**WHAT THE TASK ASKS:** Copy the items starting at the line that contains "Task: Click the USD/MXN symbol input field" and ending at the line that contains "Action: [31, 8]", swapping "input field" for "entry box" and changing nothing else. Leave the pictures out of your copy.

**RECORDS TO USE:**
- - - -

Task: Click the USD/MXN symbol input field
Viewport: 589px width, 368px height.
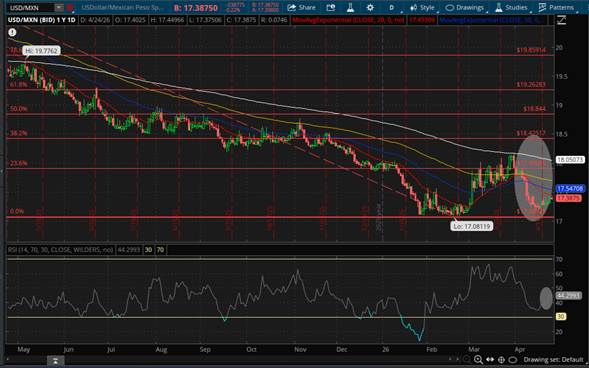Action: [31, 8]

- - - -

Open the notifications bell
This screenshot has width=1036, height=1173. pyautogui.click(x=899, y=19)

- - - -

**OUTPUT:**
Task: Click the USD/MXN symbol entry box
Viewport: 589px width, 368px height.
Action: [31, 8]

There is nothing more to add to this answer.